Shah Nidhi, Kumaraswami Sangeeta, Mushi Juliet E
Department of Obstetrics & Gynecology, New York Medical College, Westchester Medical Center, 100, Woods Road, Valhalla, New York 10595, USA.
Department of Anesthesiology, New York Medical College, Westchester Medical Center,100,Woods Road, Valhalla, New York 10595,USA.
Case Rep Womens Health. 2019 Sep 5;24:e00140. doi: 10.1016/j.crwh.2019.e00140. eCollection 2019 Oct.
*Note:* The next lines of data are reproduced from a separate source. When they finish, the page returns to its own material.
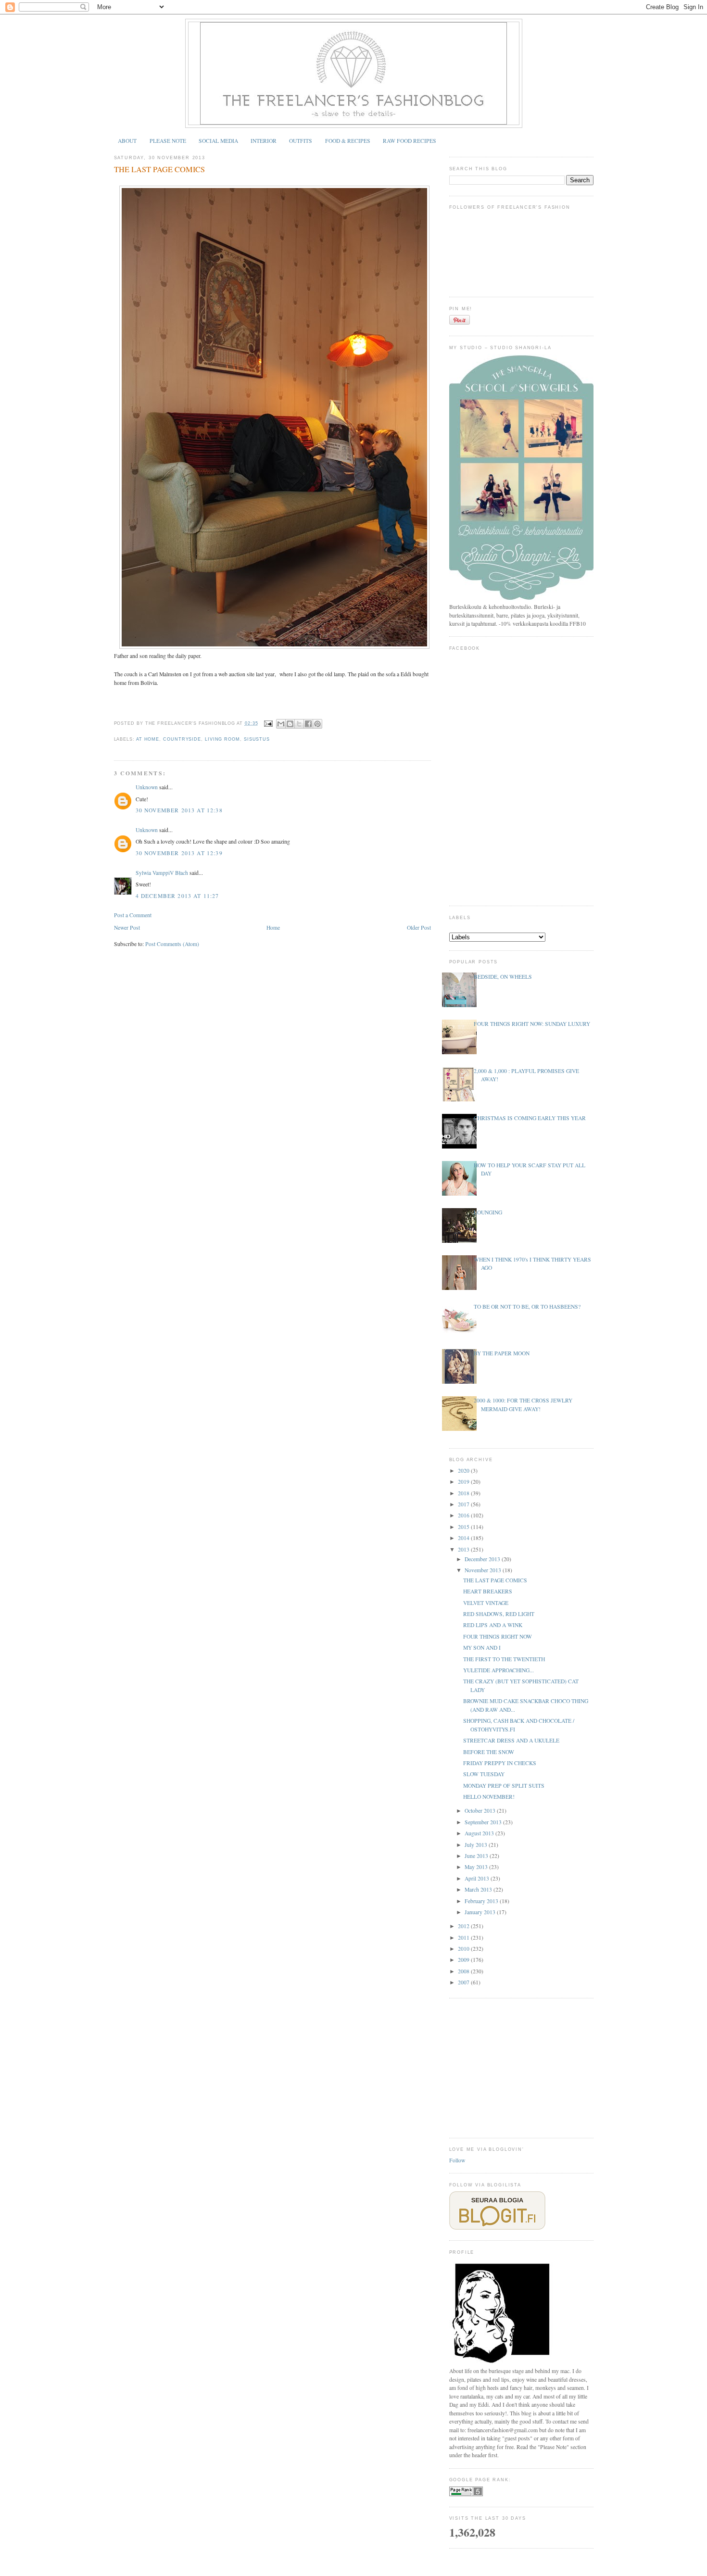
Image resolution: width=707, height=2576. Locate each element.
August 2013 (480, 1833)
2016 (464, 1515)
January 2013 (481, 1912)
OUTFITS (300, 140)
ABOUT (127, 140)
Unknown (147, 787)
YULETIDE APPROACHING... (498, 1670)
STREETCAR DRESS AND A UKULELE (511, 1740)
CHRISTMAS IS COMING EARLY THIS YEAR (530, 1118)
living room (222, 739)
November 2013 (484, 1570)
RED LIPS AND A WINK (492, 1625)
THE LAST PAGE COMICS (159, 169)
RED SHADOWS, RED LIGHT (498, 1613)
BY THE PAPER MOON (502, 1353)
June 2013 (477, 1855)
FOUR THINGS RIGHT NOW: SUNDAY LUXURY (532, 1023)
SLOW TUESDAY (484, 1774)
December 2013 (483, 1559)
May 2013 (477, 1866)
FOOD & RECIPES (347, 140)
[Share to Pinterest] (317, 724)
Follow (457, 2160)
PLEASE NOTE (168, 140)
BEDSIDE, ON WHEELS (503, 976)
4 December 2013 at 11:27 (177, 895)
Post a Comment (133, 915)
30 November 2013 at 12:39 (179, 853)
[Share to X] (299, 724)
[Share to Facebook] (308, 724)
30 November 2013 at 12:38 (179, 810)
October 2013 (481, 1810)
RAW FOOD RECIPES (409, 140)
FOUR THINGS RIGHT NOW (497, 1636)
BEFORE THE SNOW (488, 1751)
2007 (464, 1982)
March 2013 (479, 1889)
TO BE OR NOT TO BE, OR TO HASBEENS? (527, 1306)
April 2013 (478, 1878)
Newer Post (127, 927)
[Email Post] (268, 723)
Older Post (419, 927)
Epidermolysis bullosa (EB) encompasses a group of diseases characterized by extreme fragility of skin and mucous membranes, resulting in blister formation following minimal injury. There are 4 types of EB, with epidermolysis bullosa simplex (EBS) being the most common. We report our experience with the care of a parturient woman diagnosed with EBS. There is little literature on pregnancy in women with this condition. Special precautions are necessary during diagnostic and therapeutic interventions to avoid bullae formation or exacerbation of existing lesions. Frictional or shearing forces are typically more damaging than compressive forces. Multidisciplinary planning was done for our patient to ensure uneventful labor and delivery. Elective induction of labor was started at 40 weeks of gestation. She eventually underwent a cesarean delivery after failed trial of labor. We present this case to highlight the obstetric and anesthetic implications of caring for a parturient with EBS.
大疱性表皮松解症(EB)是一组以皮肤和黏膜极度脆弱为特征的疾病,轻微损伤后即可形成水疱。EB有4种类型,其中单纯性大疱性表皮松解症(EBS)最为常见。我们报告了对一名诊断为EBS的产妇的护理经验。关于患有这种疾病的女性怀孕的文献很少。在诊断和治疗干预期间,需要采取特殊预防措施以避免水疱形成或现有病变加重。摩擦或剪切力通常比压力更具破坏性。我们为患者进行了多学科规划,以确保分娩顺利。妊娠40周时开始择期引产。试产失败后,她最终接受了剖宫产。我们展示这个病例以突出护理患有EBS的产妇的产科和麻醉方面的问题。